Danger of Scavenging Stale Resource Records In _msdcs Zone

active-directorydomain-name-systemmsdcs

I just realized that a previous admin turned DNS scavenging on for all zones on one of the DCs, including the _msdcs zone. It's been this way for a while and things are fine, but I can't imagine that this is best practice.

Is there any danger to scavenging the _msdcs zone?
Should I make it so that zone is not scavenged?
Could scavenging have broken anything in that zone that I'm unaware of at this time?

Best Answer

OK, so, a quick rundown:

  1. _msdcs is essentially where all those AD-critical SRV records are kept.
  2. All your servers which need SRV records should be registering and refreshing them via dynamic DNS. You're (hopefully) not building your SRV records by hand.
  3. The netlogon service performs DDNS refresh, with a according to this a default refresh frequency of 1 hour. But according to this, it refreshes every 24 hours - it's what I observe in the timestamps of my own SRV records as well.
  4. The default scavenging interval is 7 days. Scavenging removes any dynamic record whose timestamp is older than (todaysdate - scavengeinterval); those records would remain until deleted (either manually or by some other process like a DC demotion) if there were no scavenging. Scavenging does not touch static records (those you created by hand) unless you explicitly allow scavenging for the record.

DATA SECTION:
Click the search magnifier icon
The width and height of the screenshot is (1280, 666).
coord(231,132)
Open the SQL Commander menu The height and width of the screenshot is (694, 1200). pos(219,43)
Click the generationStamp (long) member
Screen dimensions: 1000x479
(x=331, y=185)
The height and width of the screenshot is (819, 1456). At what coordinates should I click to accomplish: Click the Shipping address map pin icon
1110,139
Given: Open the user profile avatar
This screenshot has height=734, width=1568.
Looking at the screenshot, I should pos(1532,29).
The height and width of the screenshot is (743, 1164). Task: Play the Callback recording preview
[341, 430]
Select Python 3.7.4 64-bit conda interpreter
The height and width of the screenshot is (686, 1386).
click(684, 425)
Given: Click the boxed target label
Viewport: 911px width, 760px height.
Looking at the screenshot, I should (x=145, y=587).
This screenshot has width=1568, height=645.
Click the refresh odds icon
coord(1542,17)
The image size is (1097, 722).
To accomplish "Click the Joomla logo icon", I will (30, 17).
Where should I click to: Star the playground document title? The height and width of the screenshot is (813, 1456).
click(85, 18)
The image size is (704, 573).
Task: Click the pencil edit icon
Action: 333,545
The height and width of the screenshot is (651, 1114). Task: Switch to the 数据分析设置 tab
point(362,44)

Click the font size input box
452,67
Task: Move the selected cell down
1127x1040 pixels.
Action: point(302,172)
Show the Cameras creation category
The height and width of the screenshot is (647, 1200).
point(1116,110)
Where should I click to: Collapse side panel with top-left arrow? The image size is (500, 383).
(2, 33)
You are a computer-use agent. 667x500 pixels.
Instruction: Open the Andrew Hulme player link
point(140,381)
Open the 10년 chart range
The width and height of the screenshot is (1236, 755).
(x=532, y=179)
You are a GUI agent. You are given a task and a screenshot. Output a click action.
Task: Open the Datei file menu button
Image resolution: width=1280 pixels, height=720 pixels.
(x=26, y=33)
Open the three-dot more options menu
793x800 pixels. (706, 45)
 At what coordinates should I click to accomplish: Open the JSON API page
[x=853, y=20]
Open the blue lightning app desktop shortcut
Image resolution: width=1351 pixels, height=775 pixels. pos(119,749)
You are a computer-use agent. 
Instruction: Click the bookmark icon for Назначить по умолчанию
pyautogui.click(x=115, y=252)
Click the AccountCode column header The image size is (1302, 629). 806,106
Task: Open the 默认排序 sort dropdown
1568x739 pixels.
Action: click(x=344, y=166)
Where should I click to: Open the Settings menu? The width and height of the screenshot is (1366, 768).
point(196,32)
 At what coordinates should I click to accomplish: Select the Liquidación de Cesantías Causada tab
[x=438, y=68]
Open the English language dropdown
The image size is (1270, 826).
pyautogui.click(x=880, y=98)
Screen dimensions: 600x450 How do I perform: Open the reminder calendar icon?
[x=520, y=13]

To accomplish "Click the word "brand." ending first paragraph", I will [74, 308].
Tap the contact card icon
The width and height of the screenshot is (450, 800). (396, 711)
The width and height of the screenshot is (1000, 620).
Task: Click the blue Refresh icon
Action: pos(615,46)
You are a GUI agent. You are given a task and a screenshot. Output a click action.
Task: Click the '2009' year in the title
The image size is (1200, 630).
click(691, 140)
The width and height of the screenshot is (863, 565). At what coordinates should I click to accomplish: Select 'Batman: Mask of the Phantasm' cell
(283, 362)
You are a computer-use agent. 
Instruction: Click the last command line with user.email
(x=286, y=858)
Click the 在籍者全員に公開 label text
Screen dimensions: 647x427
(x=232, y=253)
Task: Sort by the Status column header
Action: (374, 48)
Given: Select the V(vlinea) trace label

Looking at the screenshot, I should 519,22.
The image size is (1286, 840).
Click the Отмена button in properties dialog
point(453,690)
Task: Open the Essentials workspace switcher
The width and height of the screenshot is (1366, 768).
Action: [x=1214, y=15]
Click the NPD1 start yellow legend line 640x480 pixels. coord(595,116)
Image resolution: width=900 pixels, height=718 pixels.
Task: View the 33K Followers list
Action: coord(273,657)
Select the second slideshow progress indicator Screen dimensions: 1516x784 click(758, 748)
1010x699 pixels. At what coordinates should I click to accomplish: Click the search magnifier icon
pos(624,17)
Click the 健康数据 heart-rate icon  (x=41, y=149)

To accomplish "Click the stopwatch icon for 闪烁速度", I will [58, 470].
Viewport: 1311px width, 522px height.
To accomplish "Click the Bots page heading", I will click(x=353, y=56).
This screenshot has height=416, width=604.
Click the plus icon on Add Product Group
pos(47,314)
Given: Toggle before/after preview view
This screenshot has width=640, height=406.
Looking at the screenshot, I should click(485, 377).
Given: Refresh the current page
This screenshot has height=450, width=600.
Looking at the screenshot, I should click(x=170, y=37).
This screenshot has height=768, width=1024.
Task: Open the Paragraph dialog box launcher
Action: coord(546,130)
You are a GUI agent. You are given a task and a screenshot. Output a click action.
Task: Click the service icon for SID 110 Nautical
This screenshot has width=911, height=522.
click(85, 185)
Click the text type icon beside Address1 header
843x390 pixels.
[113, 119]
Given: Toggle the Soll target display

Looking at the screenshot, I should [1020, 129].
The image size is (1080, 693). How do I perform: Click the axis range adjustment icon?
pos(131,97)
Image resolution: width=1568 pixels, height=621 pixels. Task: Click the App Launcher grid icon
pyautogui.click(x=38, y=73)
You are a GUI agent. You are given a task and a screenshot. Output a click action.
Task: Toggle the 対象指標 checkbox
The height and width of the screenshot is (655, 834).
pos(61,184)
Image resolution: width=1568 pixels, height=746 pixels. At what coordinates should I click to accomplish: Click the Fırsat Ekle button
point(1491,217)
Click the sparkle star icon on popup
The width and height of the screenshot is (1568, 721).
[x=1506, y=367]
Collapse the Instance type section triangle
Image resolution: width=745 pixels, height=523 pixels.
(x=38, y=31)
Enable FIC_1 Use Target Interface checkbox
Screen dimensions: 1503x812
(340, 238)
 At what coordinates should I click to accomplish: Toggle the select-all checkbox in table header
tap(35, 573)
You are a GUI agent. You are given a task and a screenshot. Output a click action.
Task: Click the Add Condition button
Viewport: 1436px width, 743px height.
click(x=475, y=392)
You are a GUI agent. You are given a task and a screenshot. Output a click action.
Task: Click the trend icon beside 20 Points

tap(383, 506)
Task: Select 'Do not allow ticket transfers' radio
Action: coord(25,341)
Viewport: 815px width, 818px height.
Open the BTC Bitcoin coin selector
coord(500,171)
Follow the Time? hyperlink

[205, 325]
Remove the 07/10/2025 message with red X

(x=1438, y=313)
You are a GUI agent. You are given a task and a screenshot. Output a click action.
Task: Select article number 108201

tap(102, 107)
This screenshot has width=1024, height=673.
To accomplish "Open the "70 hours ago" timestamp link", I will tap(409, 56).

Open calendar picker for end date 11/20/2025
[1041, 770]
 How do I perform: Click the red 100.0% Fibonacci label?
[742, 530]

WORK REQUEST 1:
Answer these from the text on DNS scavenging of the _msdcs zone:
(a) What does the text say is kept in the _msdcs zone?
(b) Which service performs the DDNS refresh?
(c) What is the default scavenging interval?
WORK REQUEST 2: Write the next part of the text on DNS scavenging of the _msdcs zone, starting after its final sentence.
The data that comes after the text on DNS scavenging is separate material and has no connection to it.

ANSWER SECTION 1:
(a) The AD-critical SRV records.
(b) The netlogon service.
(c) 7 days.

ANSWER SECTION 2:
So, keeping all this in mind, you should be fine with scavenging, as long as you are not scavenging more often than your records can refresh themselves. You can verify that your records really are refreshing themselves by taking a short look through the timestamps in whatever zone you are considering scavenging.

IMHO, scavenging is always a good idea, and yes this includes the _msdcs zone. If a DC stops refreshing its DNS records, scavenging will automatically remove those records and that's a good thing - you wouldn't want people resolving to broken DCs.

I consider the article Don't be afraid of DNS Scavenging. Just be patient. to be the canonical best practice for Windows DNS scavenging.